Dramatic social effects

All these developments have massive social and economic effects. If robots take over so much of the current work, what will we do? Can we create new jobs for the 47%? Or will only be half the population be able to be employed? The demand-and-supply laws would posit that salaries would go down. Only those who control robots, the new means of production, would earn good salaries. Inequality would massively increase. This development is already visible in places like San Francisco. A four-person family with an income below $105,00o is now considered poor.

Maybe the entire economy would collapse. If only few people work and earn salaries, who can afford to consume of all products and services that robots produce? Henry Ford’s production line only started to take off when he realised that he needed to pay his staff enough to buy his T-Fords. Supply is nowhere without demand.

A new social contract?

Many in the tech industry, from Elon Musk to Mark Zuckerberg spoke out on basic income as a tool to protect those who lose out. In an interview last year, Bill Gates advocated a robot tax: “The human worker who does, say, $50,000 worth of work in a factory has his income taxed and you get income tax, social security tax, all those things. If a robot comes in to do the same thing, you’d think that we’d tax the robot at a similar level”. Policy makers, such as San Francisco counsellor Jane Kim, have started to think what it could look like. Basic income might be part of the new social contract in a robot-driven economy – who knows?

What is our purpose?

At the moment, we have many more questions than answers. We know robots can do many parts of our jobs, and that some sectors are destined for radical transformation. But we don’t know what comes next. When coal mines in Western countries were closed in the 1970s and 1980s, nobody could tell coal miners not to worry – we didn’t know yet that their children and grand-children could make a living as social media managers or YouTubers.

Similarly, the jobs that will be needed in the 2030s may not exist yet. At the same time, there are a few things that can give us hope. Coding is safe – robots cannot programme themselves (yet?). Social skills and social relations will remain important. And while robots are great in performing repetitive actions in situations they have seen before, they cannot (yet?) deal with completely new situations and decide what to do.

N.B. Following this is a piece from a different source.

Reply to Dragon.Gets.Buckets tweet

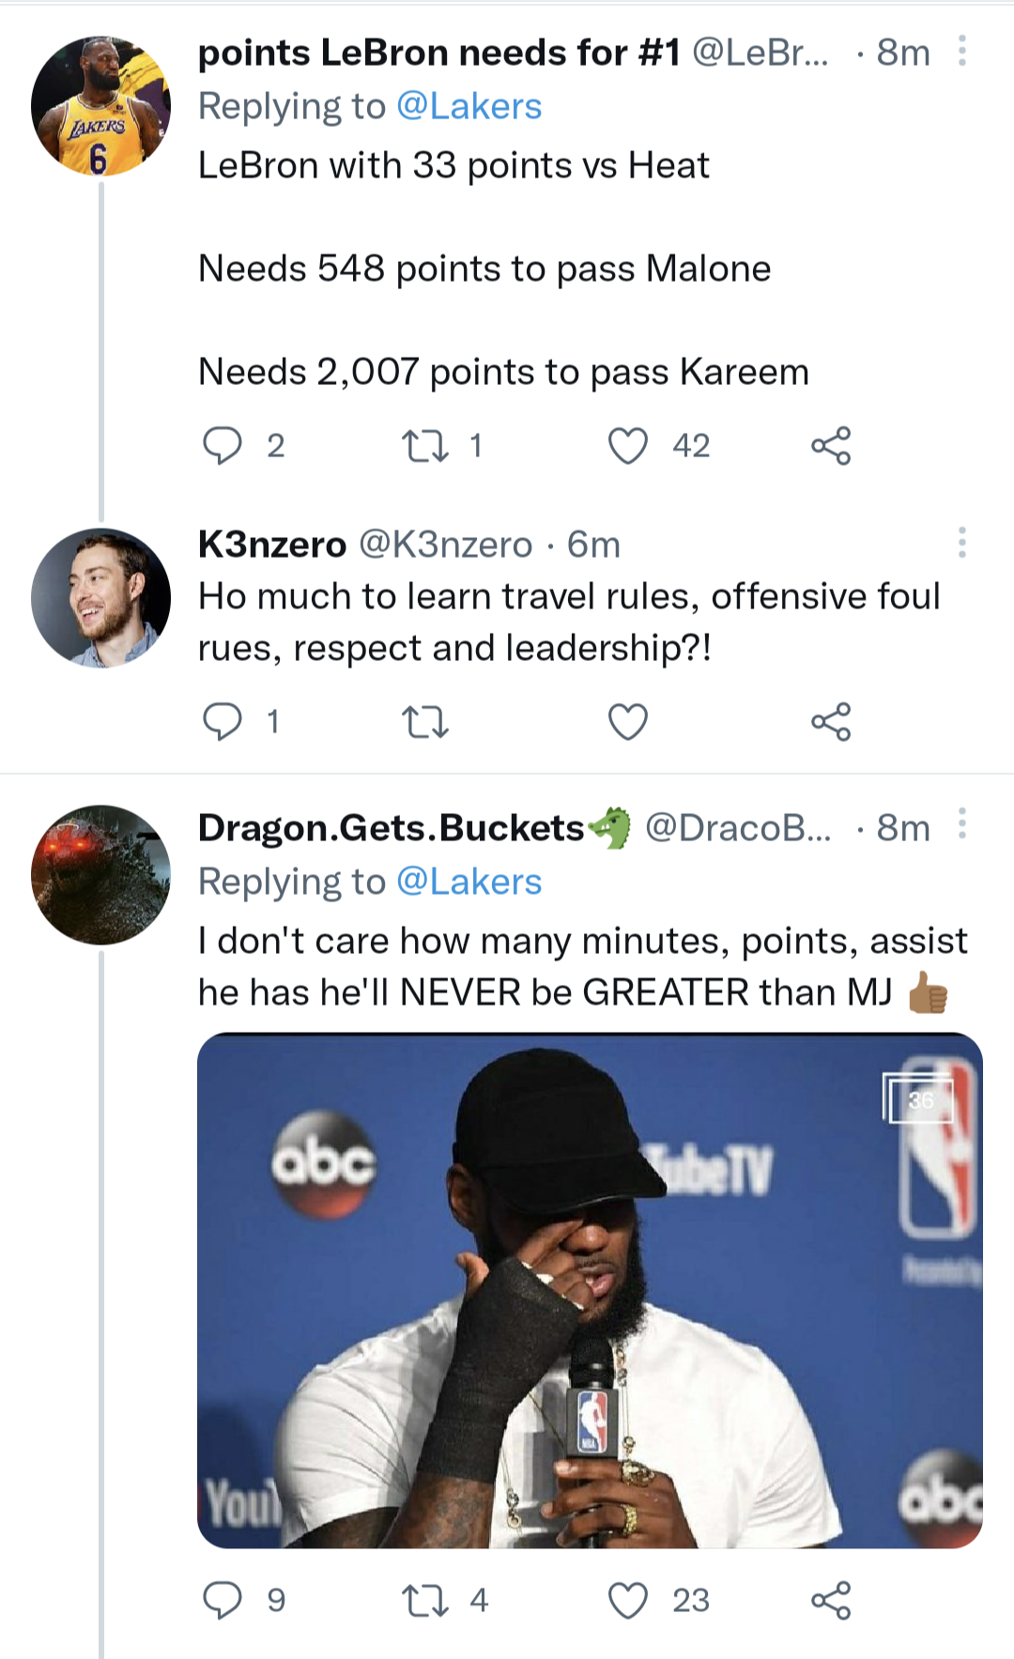click(223, 1600)
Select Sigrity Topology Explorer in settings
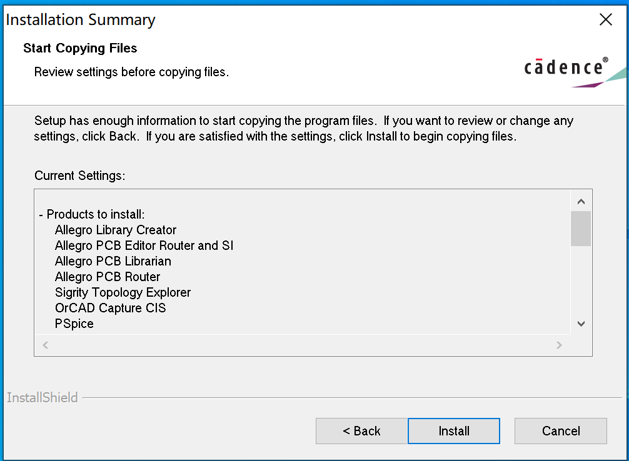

So, there are at least two avenues to find our purpose: one is to do the non-routine, creative work that is hard to automate (some creativity can be automated though – robots can create music and paintings). Another thing we can imagine is living the life as in Keynes vision – with a 15 hour working week, we can spend so much more time on holidays. There are a few big ifs – firstly, we need to have a new social contracts that allows it. Secondly, we  need to find a raison d’etre, a purpose outside work.

We should hurry to do so. The 2030s are close.